▶ _Activity_: Would you copy all lines in the data that contain the word "target"?

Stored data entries
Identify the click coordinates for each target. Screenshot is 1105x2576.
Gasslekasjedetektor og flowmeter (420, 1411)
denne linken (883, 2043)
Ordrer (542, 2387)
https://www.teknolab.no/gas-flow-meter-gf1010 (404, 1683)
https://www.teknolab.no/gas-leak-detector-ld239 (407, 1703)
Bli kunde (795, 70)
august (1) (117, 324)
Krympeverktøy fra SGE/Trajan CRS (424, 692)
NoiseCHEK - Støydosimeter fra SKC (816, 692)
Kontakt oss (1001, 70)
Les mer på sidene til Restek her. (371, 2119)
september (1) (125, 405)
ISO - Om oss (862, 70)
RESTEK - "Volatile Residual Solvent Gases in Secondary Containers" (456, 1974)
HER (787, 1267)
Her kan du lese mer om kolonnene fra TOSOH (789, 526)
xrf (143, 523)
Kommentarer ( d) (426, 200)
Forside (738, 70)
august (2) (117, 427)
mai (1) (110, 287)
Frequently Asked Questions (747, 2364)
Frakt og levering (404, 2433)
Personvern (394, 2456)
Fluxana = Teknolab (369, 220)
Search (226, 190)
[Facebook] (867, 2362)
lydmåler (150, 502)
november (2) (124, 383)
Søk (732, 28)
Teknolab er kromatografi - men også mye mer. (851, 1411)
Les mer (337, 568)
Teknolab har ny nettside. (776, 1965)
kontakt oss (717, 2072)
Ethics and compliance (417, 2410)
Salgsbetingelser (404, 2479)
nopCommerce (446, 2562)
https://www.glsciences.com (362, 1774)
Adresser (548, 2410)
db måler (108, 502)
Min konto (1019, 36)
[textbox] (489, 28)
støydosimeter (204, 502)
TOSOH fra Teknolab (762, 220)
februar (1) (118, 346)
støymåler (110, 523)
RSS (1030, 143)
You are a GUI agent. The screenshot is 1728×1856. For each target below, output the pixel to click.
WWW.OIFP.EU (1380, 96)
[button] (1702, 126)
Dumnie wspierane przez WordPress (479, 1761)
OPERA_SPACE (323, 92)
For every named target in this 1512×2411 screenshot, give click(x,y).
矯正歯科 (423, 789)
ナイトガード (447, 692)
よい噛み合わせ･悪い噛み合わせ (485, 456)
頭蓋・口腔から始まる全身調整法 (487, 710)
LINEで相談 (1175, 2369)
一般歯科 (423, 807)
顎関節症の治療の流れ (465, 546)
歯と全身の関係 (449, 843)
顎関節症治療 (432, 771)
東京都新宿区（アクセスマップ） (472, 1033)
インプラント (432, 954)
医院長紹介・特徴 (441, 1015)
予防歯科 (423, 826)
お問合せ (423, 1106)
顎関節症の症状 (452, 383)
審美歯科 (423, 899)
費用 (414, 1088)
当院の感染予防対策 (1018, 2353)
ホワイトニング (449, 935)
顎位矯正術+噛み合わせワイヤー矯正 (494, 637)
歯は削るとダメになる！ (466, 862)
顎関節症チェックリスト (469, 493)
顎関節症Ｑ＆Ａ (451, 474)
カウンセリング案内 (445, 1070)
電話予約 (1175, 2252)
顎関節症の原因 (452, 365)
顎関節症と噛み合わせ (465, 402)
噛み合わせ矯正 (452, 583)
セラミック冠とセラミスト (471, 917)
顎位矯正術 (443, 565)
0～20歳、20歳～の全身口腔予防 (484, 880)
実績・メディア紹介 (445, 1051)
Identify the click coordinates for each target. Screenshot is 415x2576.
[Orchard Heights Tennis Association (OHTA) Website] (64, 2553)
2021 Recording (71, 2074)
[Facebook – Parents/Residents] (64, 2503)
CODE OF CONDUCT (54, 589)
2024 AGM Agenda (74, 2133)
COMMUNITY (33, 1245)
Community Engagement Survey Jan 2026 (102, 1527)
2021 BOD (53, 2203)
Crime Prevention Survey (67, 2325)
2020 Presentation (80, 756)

▶ _Answer to this problem_:
Identify the click coordinates for each target. Screenshot is 1105x2576.
You are a GUI agent. The screenshot is 1728×1856. For each target below, output the pixel to click.
For every named target in this 1512×2411 screenshot, give click(x,y).
Identify the click coordinates for each target. Screenshot is 415x2576.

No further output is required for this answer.